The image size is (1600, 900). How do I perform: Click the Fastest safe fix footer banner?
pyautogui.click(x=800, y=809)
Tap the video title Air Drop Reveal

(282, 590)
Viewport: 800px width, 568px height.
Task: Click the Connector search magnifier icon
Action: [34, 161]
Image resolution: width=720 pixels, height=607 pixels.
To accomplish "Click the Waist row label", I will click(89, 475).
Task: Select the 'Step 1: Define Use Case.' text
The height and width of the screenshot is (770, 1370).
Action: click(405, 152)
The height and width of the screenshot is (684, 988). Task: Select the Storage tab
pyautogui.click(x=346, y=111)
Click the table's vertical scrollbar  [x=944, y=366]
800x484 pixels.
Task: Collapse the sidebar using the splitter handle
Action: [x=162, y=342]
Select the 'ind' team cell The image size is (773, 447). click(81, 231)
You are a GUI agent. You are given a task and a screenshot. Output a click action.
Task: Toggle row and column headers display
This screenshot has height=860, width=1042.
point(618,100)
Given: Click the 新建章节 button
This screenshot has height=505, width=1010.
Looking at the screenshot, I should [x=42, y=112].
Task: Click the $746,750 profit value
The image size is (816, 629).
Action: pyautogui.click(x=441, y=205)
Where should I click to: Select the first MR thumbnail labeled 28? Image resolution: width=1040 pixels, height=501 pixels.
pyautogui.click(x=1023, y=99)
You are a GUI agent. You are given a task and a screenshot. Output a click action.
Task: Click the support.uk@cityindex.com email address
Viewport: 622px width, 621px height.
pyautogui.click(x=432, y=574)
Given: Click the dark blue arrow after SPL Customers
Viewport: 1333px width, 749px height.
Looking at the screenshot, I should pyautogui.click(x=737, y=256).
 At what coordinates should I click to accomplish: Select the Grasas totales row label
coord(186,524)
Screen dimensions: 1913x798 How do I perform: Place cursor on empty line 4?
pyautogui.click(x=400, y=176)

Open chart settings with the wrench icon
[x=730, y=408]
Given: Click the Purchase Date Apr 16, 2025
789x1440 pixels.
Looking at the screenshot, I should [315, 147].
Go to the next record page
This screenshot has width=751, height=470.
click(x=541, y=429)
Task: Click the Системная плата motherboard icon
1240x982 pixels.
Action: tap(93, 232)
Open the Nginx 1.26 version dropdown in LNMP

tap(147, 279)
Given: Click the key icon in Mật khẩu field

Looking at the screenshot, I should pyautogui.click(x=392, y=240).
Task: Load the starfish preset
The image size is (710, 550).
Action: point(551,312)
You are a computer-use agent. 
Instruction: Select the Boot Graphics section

|---|

> _Task instructions_:
Set down the complete listing once more, exactly as it appears.

> _Output of the task_:
The image size is (1600, 900). How do I perform: Click the Fastest safe fix footer banner?
pyautogui.click(x=800, y=809)
Tap the video title Air Drop Reveal

(282, 590)
Viewport: 800px width, 568px height.
Task: Click the Connector search magnifier icon
Action: [34, 161]
Image resolution: width=720 pixels, height=607 pixels.
To accomplish "Click the Waist row label", I will click(89, 475).
Task: Select the 'Step 1: Define Use Case.' text
The height and width of the screenshot is (770, 1370).
Action: click(405, 152)
The height and width of the screenshot is (684, 988). Task: Select the Storage tab
pyautogui.click(x=346, y=111)
Click the table's vertical scrollbar  [x=944, y=366]
800x484 pixels.
Task: Collapse the sidebar using the splitter handle
Action: [x=162, y=342]
Select the 'ind' team cell The image size is (773, 447). click(81, 231)
You are a GUI agent. You are given a task and a screenshot. Output a click action.
Task: Toggle row and column headers display
This screenshot has height=860, width=1042.
point(618,100)
Given: Click the 新建章节 button
This screenshot has height=505, width=1010.
Looking at the screenshot, I should [x=42, y=112].
Task: Click the $746,750 profit value
The image size is (816, 629).
Action: pyautogui.click(x=441, y=205)
Where should I click to: Select the first MR thumbnail labeled 28? Image resolution: width=1040 pixels, height=501 pixels.
pyautogui.click(x=1023, y=99)
You are a GUI agent. You are given a task and a screenshot. Output a click action.
Task: Click the support.uk@cityindex.com email address
Viewport: 622px width, 621px height.
pyautogui.click(x=432, y=574)
Given: Click the dark blue arrow after SPL Customers
Viewport: 1333px width, 749px height.
Looking at the screenshot, I should pyautogui.click(x=737, y=256).
 At what coordinates should I click to accomplish: Select the Grasas totales row label
coord(186,524)
Screen dimensions: 1913x798 How do I perform: Place cursor on empty line 4?
pyautogui.click(x=400, y=176)

Open chart settings with the wrench icon
[x=730, y=408]
Given: Click the Purchase Date Apr 16, 2025
789x1440 pixels.
Looking at the screenshot, I should [315, 147].
Go to the next record page
This screenshot has width=751, height=470.
click(x=541, y=429)
Task: Click the Системная плата motherboard icon
1240x982 pixels.
Action: tap(93, 232)
Open the Nginx 1.26 version dropdown in LNMP

tap(147, 279)
Given: Click the key icon in Mật khẩu field

Looking at the screenshot, I should pyautogui.click(x=392, y=240).
Task: Load the starfish preset
The image size is (710, 550).
Action: point(551,312)
You are a computer-use agent. 
Instruction: Select the Boot Graphics section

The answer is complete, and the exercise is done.